06/08/2010 - 7 Lượt xem

The State Bank put a freeze on the establishment of new commercial banks back in August 2008 due to a proliferation of new banks. Since then, only three banks have been licensed - Bao Viet Bank, Lien Viet Bank and Tien Phong Bank - each backed by a powerful corporate shareholder.

The new circular, when issued next year, would likely coincide with a lifting of that freeze, while also tightening the rules for creating a new bank.

Tran Du Lich, senior economist and former head of the HCM City Economic Research Institute, told Viet Nam News that he agreed with tightening the conditions on establishing a commercial bank.

"Viet Nam has more banks than any country in the region, and many are not really strong enough to survive," Lich said. "It's micro-credit institutions, not banks, that should be opened to reach more areas and industries. The banking business is much more complicated and requires highly strict conditions for the sake of security."

In the past two years, some banks have indicated their fragile capacity during a series of interest rate wars that have pushed them into insolvency, requiring them to seek help from other banks on the interbank market, Lich added.

"It's very difficult to say how tight the criteria or-how many banks are enough," Sacombank general director Tran Xuan Huy commented to Viet Nam News. "I think the new criteria were designed to implement Viet Nam's commitments to the World Trade Organisation and not just to manage the banking market."

Under the current draft of the circular, each new bank would be required to have at least three institutional founding shareholders. The founding shareholders would be required to together own at least 50 per cent of the bank's charter capital, and the institutional founding shareholders would be required to hold at least 50 per cent of the total capital held by all founding shareholders.

Within the first five years of the new bank's establishment, founding shareholders would be restricted from transferring common shares, except to other founding shareholders. Preferred shares of founding shareholders would be convertible to common shares three years after the establishment of the bank.

The new circular would also tighten the rules on what institutions or persons could serve as founding shareholders of a new joint stock bank.

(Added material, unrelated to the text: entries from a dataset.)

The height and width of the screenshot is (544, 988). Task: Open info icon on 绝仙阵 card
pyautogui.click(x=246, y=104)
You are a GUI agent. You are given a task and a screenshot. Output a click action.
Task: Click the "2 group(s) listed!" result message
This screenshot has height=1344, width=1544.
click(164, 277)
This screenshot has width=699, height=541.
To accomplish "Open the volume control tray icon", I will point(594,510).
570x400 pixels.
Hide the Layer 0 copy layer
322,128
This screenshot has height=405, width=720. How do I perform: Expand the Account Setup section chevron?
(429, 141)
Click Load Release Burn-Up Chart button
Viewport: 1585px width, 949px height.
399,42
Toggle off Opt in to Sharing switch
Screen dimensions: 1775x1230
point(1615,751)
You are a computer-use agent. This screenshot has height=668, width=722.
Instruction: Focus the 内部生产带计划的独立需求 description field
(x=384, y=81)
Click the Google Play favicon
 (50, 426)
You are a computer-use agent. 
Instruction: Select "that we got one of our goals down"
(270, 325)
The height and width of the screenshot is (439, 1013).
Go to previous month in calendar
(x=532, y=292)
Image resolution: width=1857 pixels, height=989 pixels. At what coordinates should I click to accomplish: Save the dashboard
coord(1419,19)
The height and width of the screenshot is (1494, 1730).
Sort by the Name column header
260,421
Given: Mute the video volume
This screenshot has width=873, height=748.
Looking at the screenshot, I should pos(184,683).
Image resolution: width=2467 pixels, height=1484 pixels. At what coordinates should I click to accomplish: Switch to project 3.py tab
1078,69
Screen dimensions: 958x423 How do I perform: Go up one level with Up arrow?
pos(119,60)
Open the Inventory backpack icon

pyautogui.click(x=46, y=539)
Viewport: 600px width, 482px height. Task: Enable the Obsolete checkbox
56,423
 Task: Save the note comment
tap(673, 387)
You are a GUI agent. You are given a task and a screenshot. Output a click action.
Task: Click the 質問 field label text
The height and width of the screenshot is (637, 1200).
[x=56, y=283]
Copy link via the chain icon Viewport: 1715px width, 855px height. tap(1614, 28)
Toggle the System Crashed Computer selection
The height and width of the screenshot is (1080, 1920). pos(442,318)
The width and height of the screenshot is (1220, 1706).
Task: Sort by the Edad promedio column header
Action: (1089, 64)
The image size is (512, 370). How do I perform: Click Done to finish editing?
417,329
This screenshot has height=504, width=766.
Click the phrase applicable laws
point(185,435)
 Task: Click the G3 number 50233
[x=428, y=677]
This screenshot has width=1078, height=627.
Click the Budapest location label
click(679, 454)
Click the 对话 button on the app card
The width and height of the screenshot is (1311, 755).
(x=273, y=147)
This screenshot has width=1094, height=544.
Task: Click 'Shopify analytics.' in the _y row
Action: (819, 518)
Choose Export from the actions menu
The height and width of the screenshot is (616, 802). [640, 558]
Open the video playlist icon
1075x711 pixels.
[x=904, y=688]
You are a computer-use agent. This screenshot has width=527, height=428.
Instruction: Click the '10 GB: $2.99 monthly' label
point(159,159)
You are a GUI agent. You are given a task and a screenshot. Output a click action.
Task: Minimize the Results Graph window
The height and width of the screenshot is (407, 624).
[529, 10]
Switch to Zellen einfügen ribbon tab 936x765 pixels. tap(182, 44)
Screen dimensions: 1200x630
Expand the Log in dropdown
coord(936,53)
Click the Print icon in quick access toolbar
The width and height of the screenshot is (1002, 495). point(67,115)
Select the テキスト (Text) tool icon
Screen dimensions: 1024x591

Under the proposed regulation, an existing bank with at least VND50 trillion (US$2.63 billion) in assets and a bad debt ratio of less than 2 per cent could serve as a founding shareholder for a new joint-stock bank.

State-owned enterprises seeking to establish a new bank must obtain approval from the Prime Minister. Such enterprises must also have at least VND500 billion ($26.31 million) in equity and have been profitable for at least five consecutive years.

Under the circular, founding shareholders and their relatives would be banned from establishing more than one bank. An institution which holds 10 per cent of the charter capital of an existing bank would also not be permitted to set up a new bank.

The State Bank of Viet Nam is collecting public comment on the proposed circular, and the public can contribute ideas on the central bank's official website.

State Bank Governor Nguyen Van Giau said that amending the circular was a normal thing to do every five years as new economic conditions are reviewed.

Viet Nam currently has 39 joint stock commercial banks, two partly-equitised State-owned banks, four State-owned banks, five joint venture banks, five wholly foreign-invested banks, 45 branches of 33 foreign banks, eight foreign-invested non-banking credit institutions, and 56 representative offices of foreign banks.